WHAT IS BEING ASKED:
Determine how many lines below include the string "computer". Reply with the number only.

MATERIAL TO PROCESS:
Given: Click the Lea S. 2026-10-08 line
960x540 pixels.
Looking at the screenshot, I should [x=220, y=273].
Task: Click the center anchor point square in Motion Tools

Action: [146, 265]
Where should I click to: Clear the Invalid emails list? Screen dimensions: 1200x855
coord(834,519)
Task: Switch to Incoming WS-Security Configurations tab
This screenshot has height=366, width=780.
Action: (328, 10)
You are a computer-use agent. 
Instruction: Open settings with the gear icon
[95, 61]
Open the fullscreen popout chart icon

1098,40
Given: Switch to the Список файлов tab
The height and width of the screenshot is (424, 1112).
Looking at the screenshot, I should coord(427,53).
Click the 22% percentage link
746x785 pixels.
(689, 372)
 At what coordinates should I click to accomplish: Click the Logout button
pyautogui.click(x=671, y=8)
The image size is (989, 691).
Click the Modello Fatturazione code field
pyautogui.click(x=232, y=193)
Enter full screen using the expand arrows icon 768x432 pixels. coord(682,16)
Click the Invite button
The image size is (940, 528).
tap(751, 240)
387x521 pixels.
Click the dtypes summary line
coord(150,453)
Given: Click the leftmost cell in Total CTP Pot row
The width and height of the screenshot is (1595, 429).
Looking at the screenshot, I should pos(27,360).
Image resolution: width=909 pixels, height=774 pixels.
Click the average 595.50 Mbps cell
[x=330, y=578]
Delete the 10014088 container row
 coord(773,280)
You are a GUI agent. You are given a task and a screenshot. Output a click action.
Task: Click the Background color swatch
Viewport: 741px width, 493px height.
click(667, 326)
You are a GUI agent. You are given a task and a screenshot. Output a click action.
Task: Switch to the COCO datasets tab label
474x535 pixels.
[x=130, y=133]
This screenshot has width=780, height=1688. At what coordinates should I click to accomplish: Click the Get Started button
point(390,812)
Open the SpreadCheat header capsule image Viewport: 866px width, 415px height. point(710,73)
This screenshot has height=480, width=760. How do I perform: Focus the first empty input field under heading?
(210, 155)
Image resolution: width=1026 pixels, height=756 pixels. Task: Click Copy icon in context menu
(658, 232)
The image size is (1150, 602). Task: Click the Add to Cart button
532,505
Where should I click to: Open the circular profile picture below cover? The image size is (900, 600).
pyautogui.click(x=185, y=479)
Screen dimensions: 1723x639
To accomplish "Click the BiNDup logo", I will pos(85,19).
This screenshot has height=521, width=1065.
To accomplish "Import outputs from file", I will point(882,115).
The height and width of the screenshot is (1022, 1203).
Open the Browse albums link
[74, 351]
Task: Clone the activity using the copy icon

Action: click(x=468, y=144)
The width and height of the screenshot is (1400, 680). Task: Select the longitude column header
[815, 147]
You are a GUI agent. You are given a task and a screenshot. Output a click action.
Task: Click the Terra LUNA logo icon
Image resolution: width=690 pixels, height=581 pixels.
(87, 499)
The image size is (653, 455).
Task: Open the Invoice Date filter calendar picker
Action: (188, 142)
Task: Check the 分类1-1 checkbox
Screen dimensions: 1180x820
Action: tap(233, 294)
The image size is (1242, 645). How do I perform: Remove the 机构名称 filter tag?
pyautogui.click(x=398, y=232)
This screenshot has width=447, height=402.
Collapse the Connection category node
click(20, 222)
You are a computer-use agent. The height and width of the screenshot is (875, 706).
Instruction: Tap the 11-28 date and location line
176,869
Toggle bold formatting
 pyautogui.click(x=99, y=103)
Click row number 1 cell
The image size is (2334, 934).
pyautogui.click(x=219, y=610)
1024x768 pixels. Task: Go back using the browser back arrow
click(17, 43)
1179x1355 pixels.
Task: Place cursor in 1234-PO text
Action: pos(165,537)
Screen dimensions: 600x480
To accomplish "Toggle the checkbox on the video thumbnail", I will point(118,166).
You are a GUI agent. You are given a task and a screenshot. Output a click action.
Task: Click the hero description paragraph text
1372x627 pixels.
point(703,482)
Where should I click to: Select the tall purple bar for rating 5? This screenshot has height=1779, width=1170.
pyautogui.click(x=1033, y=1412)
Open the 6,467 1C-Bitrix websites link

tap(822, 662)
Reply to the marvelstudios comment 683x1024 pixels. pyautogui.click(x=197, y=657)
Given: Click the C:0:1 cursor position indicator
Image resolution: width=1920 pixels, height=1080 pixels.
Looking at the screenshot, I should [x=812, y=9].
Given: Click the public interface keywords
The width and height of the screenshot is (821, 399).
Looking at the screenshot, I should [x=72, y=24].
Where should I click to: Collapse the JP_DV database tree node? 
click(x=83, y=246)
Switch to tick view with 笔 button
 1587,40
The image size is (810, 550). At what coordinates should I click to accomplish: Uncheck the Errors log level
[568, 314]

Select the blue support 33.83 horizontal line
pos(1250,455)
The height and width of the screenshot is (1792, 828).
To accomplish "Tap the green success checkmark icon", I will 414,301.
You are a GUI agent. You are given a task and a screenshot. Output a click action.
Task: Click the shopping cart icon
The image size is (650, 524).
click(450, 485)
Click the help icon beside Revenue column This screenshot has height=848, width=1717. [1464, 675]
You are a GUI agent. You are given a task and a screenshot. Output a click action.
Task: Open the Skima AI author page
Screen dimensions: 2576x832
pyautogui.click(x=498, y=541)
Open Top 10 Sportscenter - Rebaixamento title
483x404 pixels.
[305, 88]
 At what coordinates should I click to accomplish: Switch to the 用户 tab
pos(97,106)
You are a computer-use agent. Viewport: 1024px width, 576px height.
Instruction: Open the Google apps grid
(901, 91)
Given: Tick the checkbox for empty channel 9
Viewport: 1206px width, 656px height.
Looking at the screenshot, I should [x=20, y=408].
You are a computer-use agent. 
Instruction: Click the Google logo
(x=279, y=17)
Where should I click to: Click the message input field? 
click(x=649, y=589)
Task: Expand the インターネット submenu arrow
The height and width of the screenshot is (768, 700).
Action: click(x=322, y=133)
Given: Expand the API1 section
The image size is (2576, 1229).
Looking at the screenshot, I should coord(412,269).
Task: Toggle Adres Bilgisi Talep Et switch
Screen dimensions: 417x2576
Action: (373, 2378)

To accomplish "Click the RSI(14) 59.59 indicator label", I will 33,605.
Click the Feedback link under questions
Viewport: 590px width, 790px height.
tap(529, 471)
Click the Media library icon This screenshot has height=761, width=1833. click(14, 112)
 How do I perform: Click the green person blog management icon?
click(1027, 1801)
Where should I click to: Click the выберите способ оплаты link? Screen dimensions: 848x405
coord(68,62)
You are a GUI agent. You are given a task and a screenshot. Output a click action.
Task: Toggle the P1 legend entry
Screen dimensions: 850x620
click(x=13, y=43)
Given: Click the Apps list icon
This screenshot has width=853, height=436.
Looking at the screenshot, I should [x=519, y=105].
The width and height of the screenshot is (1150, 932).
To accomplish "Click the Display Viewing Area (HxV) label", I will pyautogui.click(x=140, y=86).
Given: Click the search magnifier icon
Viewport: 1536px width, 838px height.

RESULT OF THIS TASK:
4